GDES-210 fall 2023 / David Ramos, American University Design

Readability and legibility

October 11

Critique Poster / Start Type specimen book




In-class readability and legibility exercise

This exercise lets you test the effects of font choice, type size, and leading on legibility.

As sample text, use a quote from Elizabeth Coleman about design:

The arts of taking things in—seeing, reading, drawing—assume a central role as do those of communicating what has been seen with power and economy. Rhetoric, the art of organizing the world of words to have maximum effect, re-emerges as fundamental; design, the art of organizing the world of things so that structures are compatible with the purposes they are meant to serve, assumes an equal importance.

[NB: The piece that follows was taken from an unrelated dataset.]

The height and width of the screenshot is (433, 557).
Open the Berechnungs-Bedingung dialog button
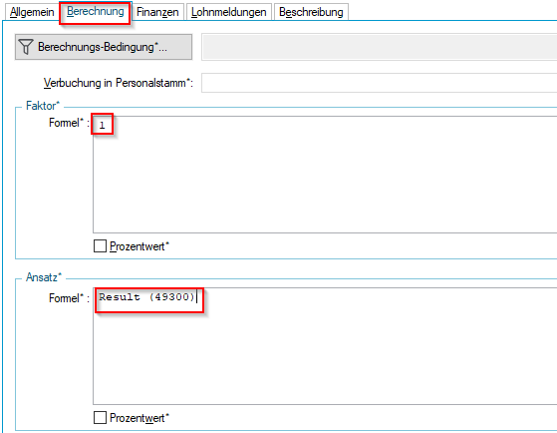click(x=104, y=47)
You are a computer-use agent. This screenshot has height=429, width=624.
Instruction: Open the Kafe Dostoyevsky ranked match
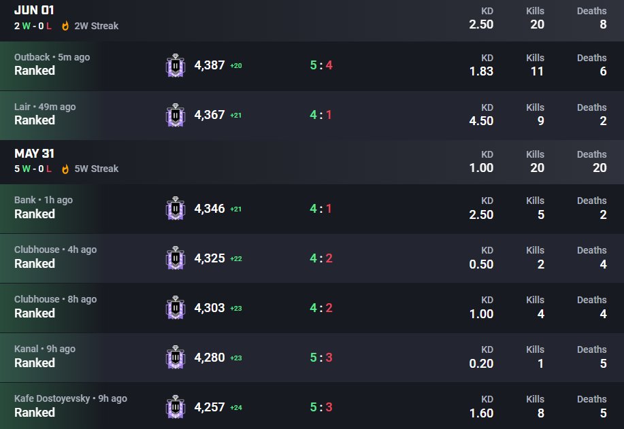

(This is one of the more incisive statements about what design is and should be. Coleman, then the president of Bennington College), used it in a talk at the Conference on World Affairs, Boulder, Colo., April 4, 2011.)

Part 1

Set up test pages in InDesign, on letter-sized paper (8.5 × 11 in.). Experiment with different ways of setting the text. You can view text on screen at first, working at 100% zoom, but print your later versions and check readability on paper. Exactly how many versions you print will depend on what kind of a mood our printers are in.


Details: Assume that you are setting text for a book. Turn hyphenation off and set the text left-aligned (flush left/rag right). You’re working with body copy, and you’ll want to use a measure (line length) that places 45–90 characters on each line.

Part 2

(If time allows.) Do this again, but for a viewing distance of six feet—like text mounted on a wall in an exhibit.